Taking Connor by B.N. Toler
I’ve never met Connor Stevens—at least not in person—yet here I am, picking him up from prison.
As I wait outside the high chain linked fence rolled with barbed wire, I curse Blake’s name. I admonish myself, then raise my face to the sky and say, “Not really, babe. I love you.” You see, it was a dying man’s wish that I be here today to greet Connor. That dying man just happened to be my husband and Connor Stevens’ younger brother by five years. Well, not his brother, they were cousins both raised by their grandmother, but they’ve always considered themselves brothers. My late husband held his cousin in the highest regard, despite Connor’s circumstances and location. Connor has been a resident at Tent City Prison—a prison that houses its inmates in tents and forces them to wear pink jumpsuits—for the last eight years doing a stint for manslaughter.
Checking the time on my cell phone, I realize Connor should be walking through those gates in the next two minutes. Climbing out of my car, I run my fingers through my tangled hair. Of course, the air conditioning in my beater of a car crapped out on me halfway here. I had to do the last four hours of the trip sweating my ass off through Arizona and getting wind whipped by my own hair with the windows down.

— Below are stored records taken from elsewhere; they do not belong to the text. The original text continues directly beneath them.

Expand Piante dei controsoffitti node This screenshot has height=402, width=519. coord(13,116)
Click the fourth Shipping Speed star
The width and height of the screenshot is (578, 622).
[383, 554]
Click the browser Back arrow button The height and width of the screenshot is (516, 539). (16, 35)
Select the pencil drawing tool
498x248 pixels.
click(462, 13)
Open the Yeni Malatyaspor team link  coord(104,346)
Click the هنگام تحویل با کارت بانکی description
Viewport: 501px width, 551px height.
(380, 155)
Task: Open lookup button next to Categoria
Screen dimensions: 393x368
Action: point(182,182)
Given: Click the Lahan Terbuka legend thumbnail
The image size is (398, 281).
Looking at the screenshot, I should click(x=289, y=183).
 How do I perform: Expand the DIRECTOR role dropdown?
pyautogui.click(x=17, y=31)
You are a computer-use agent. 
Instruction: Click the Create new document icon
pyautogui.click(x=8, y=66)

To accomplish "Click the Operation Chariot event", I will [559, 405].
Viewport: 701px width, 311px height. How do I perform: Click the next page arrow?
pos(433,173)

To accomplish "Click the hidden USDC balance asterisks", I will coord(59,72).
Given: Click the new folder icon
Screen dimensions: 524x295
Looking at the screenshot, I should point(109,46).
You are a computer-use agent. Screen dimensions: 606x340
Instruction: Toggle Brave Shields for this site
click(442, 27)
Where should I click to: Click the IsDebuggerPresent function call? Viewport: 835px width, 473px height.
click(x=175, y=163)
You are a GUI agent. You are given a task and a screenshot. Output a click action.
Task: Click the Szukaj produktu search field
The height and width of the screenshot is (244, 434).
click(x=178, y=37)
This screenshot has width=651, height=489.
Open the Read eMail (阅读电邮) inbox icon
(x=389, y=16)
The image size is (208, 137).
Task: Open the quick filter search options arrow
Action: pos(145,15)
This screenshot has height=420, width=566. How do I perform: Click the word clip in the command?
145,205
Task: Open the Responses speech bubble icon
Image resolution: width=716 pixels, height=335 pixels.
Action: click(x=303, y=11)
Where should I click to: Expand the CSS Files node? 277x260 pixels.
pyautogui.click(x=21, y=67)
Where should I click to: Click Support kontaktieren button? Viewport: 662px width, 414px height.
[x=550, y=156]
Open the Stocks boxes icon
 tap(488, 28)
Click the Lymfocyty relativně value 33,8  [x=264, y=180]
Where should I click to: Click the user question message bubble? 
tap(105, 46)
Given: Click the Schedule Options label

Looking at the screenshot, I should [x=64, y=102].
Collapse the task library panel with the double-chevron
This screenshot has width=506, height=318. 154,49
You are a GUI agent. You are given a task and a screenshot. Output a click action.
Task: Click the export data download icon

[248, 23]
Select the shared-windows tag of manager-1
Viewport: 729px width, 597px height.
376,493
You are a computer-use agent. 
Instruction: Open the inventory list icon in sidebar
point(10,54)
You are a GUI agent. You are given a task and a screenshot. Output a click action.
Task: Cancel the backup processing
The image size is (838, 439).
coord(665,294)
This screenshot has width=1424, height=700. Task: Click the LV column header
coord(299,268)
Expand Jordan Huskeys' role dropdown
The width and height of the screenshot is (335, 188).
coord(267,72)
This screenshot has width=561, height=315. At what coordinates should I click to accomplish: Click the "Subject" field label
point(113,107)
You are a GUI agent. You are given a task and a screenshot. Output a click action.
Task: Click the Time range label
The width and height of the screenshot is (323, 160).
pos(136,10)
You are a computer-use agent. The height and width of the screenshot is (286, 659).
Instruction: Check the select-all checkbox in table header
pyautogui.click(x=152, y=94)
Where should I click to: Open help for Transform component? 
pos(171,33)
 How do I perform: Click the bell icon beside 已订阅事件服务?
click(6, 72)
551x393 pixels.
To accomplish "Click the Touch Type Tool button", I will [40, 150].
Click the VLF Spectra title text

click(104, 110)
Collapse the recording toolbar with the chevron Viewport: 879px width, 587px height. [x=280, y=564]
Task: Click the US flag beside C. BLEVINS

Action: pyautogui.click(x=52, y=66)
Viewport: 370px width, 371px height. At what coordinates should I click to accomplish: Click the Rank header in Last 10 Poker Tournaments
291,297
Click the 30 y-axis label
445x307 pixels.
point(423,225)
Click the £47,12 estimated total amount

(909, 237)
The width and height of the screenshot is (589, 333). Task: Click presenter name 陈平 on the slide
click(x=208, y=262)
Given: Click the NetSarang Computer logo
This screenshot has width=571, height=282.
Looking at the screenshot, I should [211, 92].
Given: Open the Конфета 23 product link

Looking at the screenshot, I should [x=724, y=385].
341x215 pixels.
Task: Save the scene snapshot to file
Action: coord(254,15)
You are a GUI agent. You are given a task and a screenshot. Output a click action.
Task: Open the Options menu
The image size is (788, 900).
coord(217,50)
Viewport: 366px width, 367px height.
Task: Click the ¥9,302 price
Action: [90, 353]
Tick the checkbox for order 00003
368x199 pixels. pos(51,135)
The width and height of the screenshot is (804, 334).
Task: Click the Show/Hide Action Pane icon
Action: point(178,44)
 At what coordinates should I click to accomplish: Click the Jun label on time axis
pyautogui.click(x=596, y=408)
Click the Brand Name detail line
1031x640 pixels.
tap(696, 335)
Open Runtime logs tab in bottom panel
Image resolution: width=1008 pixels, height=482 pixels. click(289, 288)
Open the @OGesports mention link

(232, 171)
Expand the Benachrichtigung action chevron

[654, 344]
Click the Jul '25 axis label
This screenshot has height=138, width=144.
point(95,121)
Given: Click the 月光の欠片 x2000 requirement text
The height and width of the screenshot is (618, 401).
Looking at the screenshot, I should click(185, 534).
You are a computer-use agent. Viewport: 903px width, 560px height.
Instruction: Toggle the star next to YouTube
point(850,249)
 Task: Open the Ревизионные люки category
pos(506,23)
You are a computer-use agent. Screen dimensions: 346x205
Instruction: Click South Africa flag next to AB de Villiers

Blake was very specific in his instructions. I was to wait outside the gate for Connor and take him home to our small town in Colorado where we live. Connor will be on probation for the next three years, which his attorney had transferred to Colorado. Blake made sure it would be handled in the likely event of his passing. When Blake died, I know he worried about Connor and his release only second to what would happen to me. Blake was counting down the days until Connor’s release and had mapped out Connor’s homecoming to a T. I was hesitant about it all, of course. I mean, the man was in prison for manslaughter and my husband wanted to have him living in the garage apartment behind our house? It was a given I was apprehensive about it.
“Trust me, Demi,” Blake begged. “I would never put you in harm’s way.”
Maybe it was foolish to hope; the idea my husband would be one of the lucky transplant recipients to get a heart, and he’d be alive when Connor returned. Despite my apprehensions about Connor Stevens and his return, I never thought I’d be dealing with him solo. I believed in my heart Blake would be here; he’d be the one waiting outside this prison in this unforgivable heat to greet Connor. Not me. My mother used to tell me I should expect the worst and hope for the best, that way when the worst came to be, it wouldn’t sting as much. But when it’s your husband’s life that weighs in the balance, there’s nothing you can do, feel, or think—but hope. My mother was right—though I’d never admit it to her—having all that hope, not allowing the worst of thoughts to creep in, made it sting that much worse when the end came. My husband knew he was going to die. And so, once he’d made sure everything was taken care of, or rather, I’d be taken care of, the only thing left was making sure his cousin would be okay. Blake assured me that Connor was the best man he knows.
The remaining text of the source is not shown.